From the excerpts of your spec, it looks like only RangeCheck changes mode (btw, mode never seems to be reset to "closed") whereas the other actions change value and range. If this is so, you could just use conjunction, omitting the conjuncts leaving value and range unchanged in the definition of RangeCheck and reciprocally for mode in the other actions? Concretely,

RangeCheck ==
  \/ /\ mode = "closed"
     /\ mode' = IF inRange(value', range') THEN mode ELSE "open"
  \/ /\ mode = "open"
     /\ UNCHANGED mode

[...]

Next == (Measure /\ RangeCheck) \/ (SetRange /\ RangeCheck) \/ ...

Regards,
Stephan


On 17 Sep 2018, at 13:00, Sebastian Hunt <howswiftlyd...@xxxxxxxxx> wrote:

In one aspect of the spec I'm developing I thought action composition (\cdot) was the right thing to use.

The system (simplified) includes state variables: value, range, mode. We aim to maintain an invariant:

SafeMode == mode = "closed" => inRange(value, range)

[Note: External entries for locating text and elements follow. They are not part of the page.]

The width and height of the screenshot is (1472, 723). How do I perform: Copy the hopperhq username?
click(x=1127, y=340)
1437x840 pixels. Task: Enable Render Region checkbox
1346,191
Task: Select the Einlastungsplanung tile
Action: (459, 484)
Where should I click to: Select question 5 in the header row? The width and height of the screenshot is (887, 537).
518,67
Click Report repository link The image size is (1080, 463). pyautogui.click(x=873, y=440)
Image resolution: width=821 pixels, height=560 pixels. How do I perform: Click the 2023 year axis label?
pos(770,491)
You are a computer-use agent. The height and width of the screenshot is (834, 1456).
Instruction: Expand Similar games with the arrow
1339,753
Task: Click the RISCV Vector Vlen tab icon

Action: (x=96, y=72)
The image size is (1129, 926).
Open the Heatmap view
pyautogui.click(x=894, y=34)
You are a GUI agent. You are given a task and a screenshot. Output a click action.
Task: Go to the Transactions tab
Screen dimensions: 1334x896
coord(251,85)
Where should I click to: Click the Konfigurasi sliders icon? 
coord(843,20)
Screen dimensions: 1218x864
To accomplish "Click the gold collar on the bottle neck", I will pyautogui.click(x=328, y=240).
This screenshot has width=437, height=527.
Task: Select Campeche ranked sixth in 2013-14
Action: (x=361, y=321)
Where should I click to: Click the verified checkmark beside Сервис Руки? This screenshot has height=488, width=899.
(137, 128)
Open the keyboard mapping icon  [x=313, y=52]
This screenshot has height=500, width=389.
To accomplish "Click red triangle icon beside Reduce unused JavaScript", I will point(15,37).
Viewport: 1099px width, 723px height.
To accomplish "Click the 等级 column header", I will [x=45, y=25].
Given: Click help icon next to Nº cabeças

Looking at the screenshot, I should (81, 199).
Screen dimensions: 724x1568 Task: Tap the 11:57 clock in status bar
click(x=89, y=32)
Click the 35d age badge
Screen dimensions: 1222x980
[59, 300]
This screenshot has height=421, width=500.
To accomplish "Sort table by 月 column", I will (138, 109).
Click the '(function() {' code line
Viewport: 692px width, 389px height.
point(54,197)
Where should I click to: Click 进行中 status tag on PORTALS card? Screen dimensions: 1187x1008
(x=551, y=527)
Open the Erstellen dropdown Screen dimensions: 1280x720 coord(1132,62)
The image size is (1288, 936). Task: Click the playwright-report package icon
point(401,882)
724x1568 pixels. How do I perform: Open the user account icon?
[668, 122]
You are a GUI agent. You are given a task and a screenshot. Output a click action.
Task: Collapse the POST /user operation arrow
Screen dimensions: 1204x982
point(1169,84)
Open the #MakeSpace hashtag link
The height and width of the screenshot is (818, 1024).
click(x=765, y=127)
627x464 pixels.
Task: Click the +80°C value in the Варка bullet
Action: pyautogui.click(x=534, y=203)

A Measure action changes value, a SetRange action changes range. In each case, if the change would violate the invariant, the mode should be changed from "closed" to "open" (in the actual spec the range check is a bit more complex, since other parts of the state may also be changed, depending on whether the value is too high or too low). My instinct is that the range check should be specified just once and reused. Using action composition I thought I would do something like this:

RangeCheck ==
  \/ /\ mode = "closed"
     /\ mode' = IF inRange(value, range) THEN mode ELSE "open"
     /\ UNCHANGED <<value, range>>
  \/ /\ mode = "open"
     /\ UNCHANGED <<value, range, mode>>

Measure == value' \in Measurement /\ UNCHANGED <<range, mode>>
SetRange == range' \in Range /\ UNCHANGED <<value, mode>>

Next == (Measure \cdot RangeCheck) \/ (SetRange \cdot RangeCheck) \/ ...

Since action composition is not currently supported by TLC I'm looking for an alternative. Perhaps there is an idiom which achieves something similar? Or perhaps there is a better way to look at the problem and action composition is a red herring? Any advice would be very welcome.